Биография и воспоминания
теги: акмеизм, книги

Фрагмент книги «Николай Гумилёв. Жизнь поэта»


Жизнь его в ту осень (1912 г., — ред.) и зиму была полна трудов. Занятия в Университете, работа над переводами (а переводит он, кроме Готье, пьесу Браунинга «Пиппа проходит» — по всей вероятности, с подстрочника, хотя занятия английским Гумилёв продолжал), рецензии для «Аполлона» и новорожденного «Гиперборея», дважды в месяц — заседания Цеха поэтов… Утром он вставал спозаранку и садился за письменный стол. Ахматова еще спала. Гумилёв шутливо перевирал некрасовскую цитату: «Сладко спит молодая жена, только муженик труж белолицый…» Потом (часов в одиннадцать) — завтрак, ледяная ванна… и вновь — за работу.

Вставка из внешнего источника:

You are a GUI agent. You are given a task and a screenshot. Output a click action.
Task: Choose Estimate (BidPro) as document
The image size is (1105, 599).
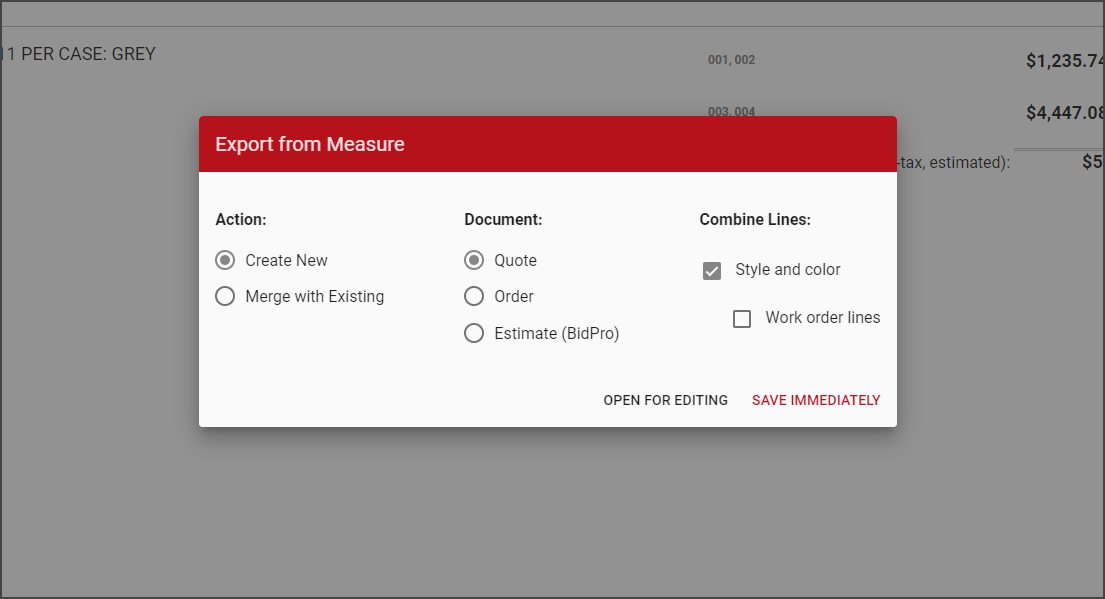(473, 332)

Почему-то о Гумилёве — солдате, любовнике, «охотнике на львов» и «заговорщике» — помнят больше, чем о труженике-литераторе. Но настоящим-то был именно этот, последний.

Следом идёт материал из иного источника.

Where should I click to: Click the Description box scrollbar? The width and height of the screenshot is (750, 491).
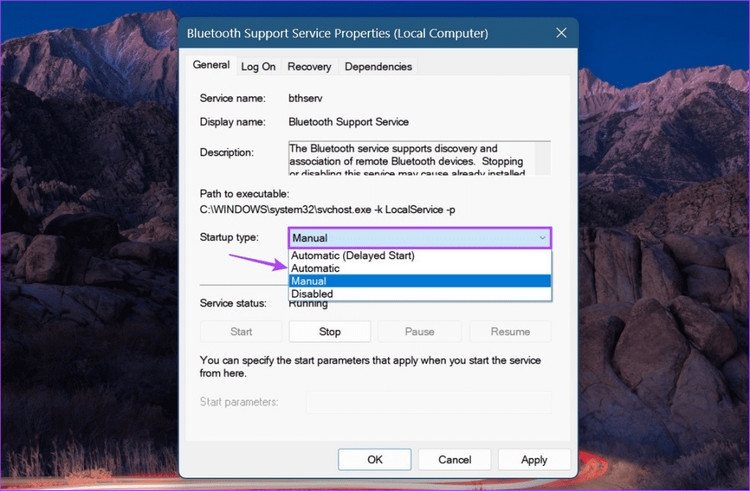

Зима перед последней эфиопской экспедицией была и впрямь «безумной». Тем не менее Гумилёв был еще молод, и сил хватало и на все эти труды, и еще на многое — например, на частые ночные бдения в «Собаке». При такой жизни ездить каждый день в город из Царского было трудно, и он снимает комнату в Тучковом переулке (д. 17, кв. 29) — недалеко от Университета — бедную студенческую комнатку, почти без мебели. Возможно, комната эта использовалась и для встреч с Ольгой Высотской (роман с ней как раз приходится на эти месяцы) — но, конечно, не в этом было ее главное предназначение. Во всяком случае, Ахматова знала об этой комнате и бывала в ней. Завтракать Гумилёв, когда ночевал «на Тучке», ходил в ресторан Кинши, на углу Второй линии и Большого проспекта Васильевского острова. В XVIII веке здесь был трактир, где, по преданию, Ломоносов пропил казенные часы.

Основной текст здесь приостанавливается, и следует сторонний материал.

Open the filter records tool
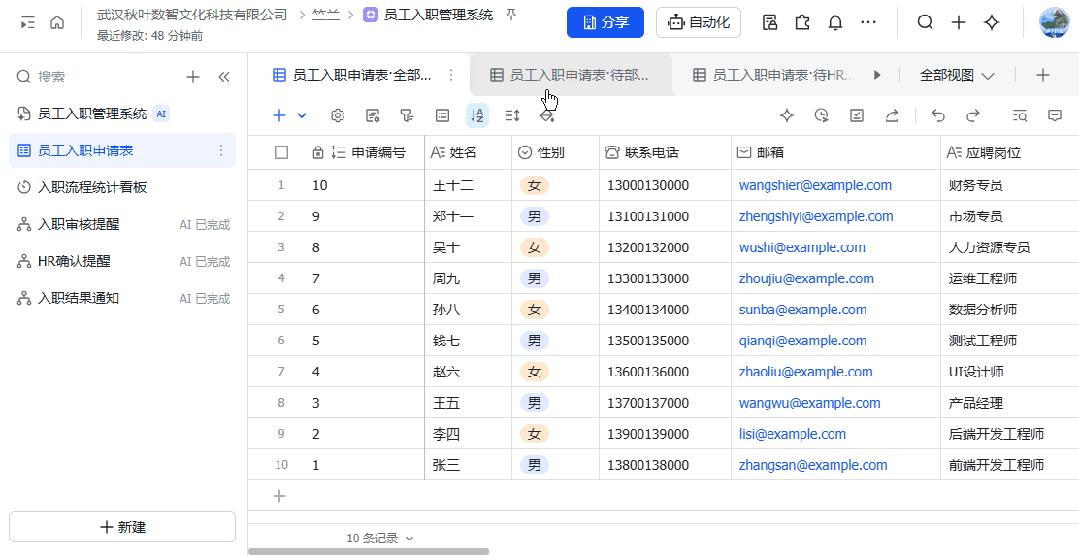The width and height of the screenshot is (1079, 556). [407, 116]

В Царском тоже адрес меняется: Анна Ивановна1, в ожидании прибавления семейства, покупает дом на Малой улице, 63. В новом просторном доме был и телефон (номер — 555). На лето практичная Анна Ивановна сдавала дом внаем — семья перебиралась во флигелек. 18 сентября появился на свет Лев Николаевич Гумилёв, будущий историк, географ, философ, яркий и сложный человек, которого разные люди считали и считают гением и способным верхоглядом, пророком и шарлатаном, диссидентом и черносотенцем… Тираж его трудов, кажется, превысил уже совокупный тираж книг обоих его родителей. Автор этого жизнеописания видел его один раз — в начале восьмидесятых годов, когда на лекции профессора Гумилёва, круглолицего эксцентричного старика с ужасной дикцией, в ЛГУ собиралась молодежь со всего города. Трудно было представить себе, как выглядел он в молодости, в дни своих страданий и скитаний. Судя по всему, он был мужественен, обаятелен — и очень похож на отца.

«АА и Николай Степанович находились тогда в Ц<арском> С<еле>. АА проснулась очень рано, почувствовала толчки. Подождала немного. Тогда АА заплела косы и разбудила Николая Степановича: “Кажется, надо ехать в Петербург”. С вокзала в родильный дом шли пешком2, потому что Николай Степанович так растерялся, что забыл, что можно взять извозчика или сесть в трамвай. В 1- ч. утра были уже в родильном доме на Васильевском острове. А вечером Николай Степанович пропал. Пропал на всю ночь. На следующий день все приходят к АА с поздравлениями. АА узнает, что Николай Степанович дома не ночевал. Потом наконец приходит Николай Степанович “с лжесвидетелем”. Поздравляет. Очень смущен».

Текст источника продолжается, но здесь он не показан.